__Excerpted text__.
This is a surprisingly good editorial from the Elko Daily News, which covers news for an area rightly known "ground zero" for the wild horse controversy.
The newspaper writes, "One thing the various parties can agree on is that this is truly a time of tragedy for these noble creatures that enabled man to tame the West. Whether you believe horses lived here prior to the arrival of pioneers or that they are nothing but the feral remnants of early ranching, the horse is still a timeless symbol of man’s relationship with nature."
The editorial calls for a place for wild horses in balance with sustainable balance with the environment, which is what we all want to see. AWHPC will be present at the advisory board today in Elko. We'll be calling for the Board to recommend to the BLM that it address three fundamental areas:
- Management practices must change. The National Academy of Sciences found that BLM's management practices (constant cycle of roundups and removals) were fueling high population growth rates on the range and increasing the number of horses removed to holding facilities. The agency must shift from this cruel and fiscally unsustainable approach to humane management on the range using the proven PZP fertility control vaccine, where necessary, to reduce population growth rates.
- "Appropriate" Management Levels (AMLs) are not scientific OR appropriate and must be increased. The NAS "could not identify a science-based rationale" for the BLM's AMLs, concluding: "How Appropriate Management Levels (AMLs) are established, monitored, and adjusted is not transparent to stakeholders, supported by scientific information, or amenable to adaptation with new information and environmental and social change." The BLM's national AML of just over 26,000 wild horses and burros freezes populations at the level that existed in 1971 when Congress determined that wild horses and burros were "fast disappearing" and in need of protection. The AMLs need to be raised to accommodate larger, more genetically sustainable wild horse and burro populations.
- Livestock grazing must be reduced in wild horse and burro habitat areas. Wild horses and burros are present on just 17 percent of BLM land that is grazed by livestock. The BLM allocates over three quarters of available forage resources to privately-owned livestock instead of federally-protected wild horses and burros. Wild horses and burros must receive a fairer share of resources on the small amount of land that as their habitat. The BLM and Congress should explore ways to compensate ranchers for non-use, reduced use or permanent retirement of grazing permits in wild horse and burro habitat areas. This will be far more cost-effective to the American taxpayer than the continued roundup and removal of wild horses and burros from their homes on the range.

__What is being asked__. From the wild horse text above, copy word for word the passage that begins with the words containing "- Livestock grazing" and ends with "on the range.".

__Recorded information__.
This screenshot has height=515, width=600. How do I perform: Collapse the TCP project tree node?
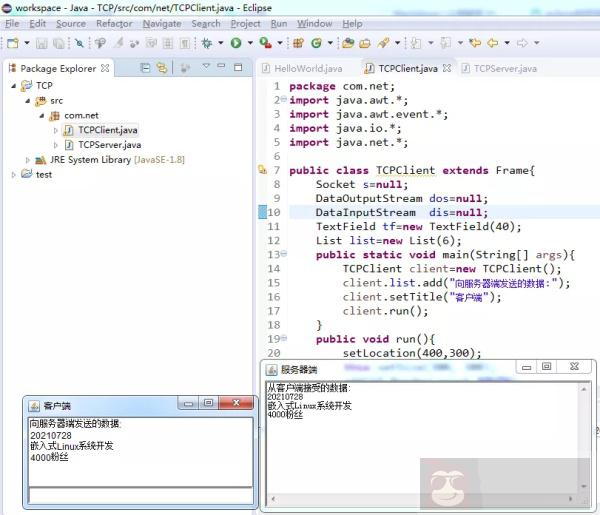pyautogui.click(x=14, y=86)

__Answer for the task__.
- Livestock grazing must be reduced in wild horse and burro habitat areas. Wild horses and burros are present on just 17 percent of BLM land that is grazed by livestock. The BLM allocates over three quarters of available forage resources to privately-owned livestock instead of federally-protected wild horses and burros. Wild horses and burros must receive a fairer share of resources on the small amount of land that as their habitat. The BLM and Congress should explore ways to compensate ranchers for non-use, reduced use or permanent retirement of grazing permits in wild horse and burro habitat areas. This will be far more cost-effective to the American taxpayer than the continued roundup and removal of wild horses and burros from their homes on the range.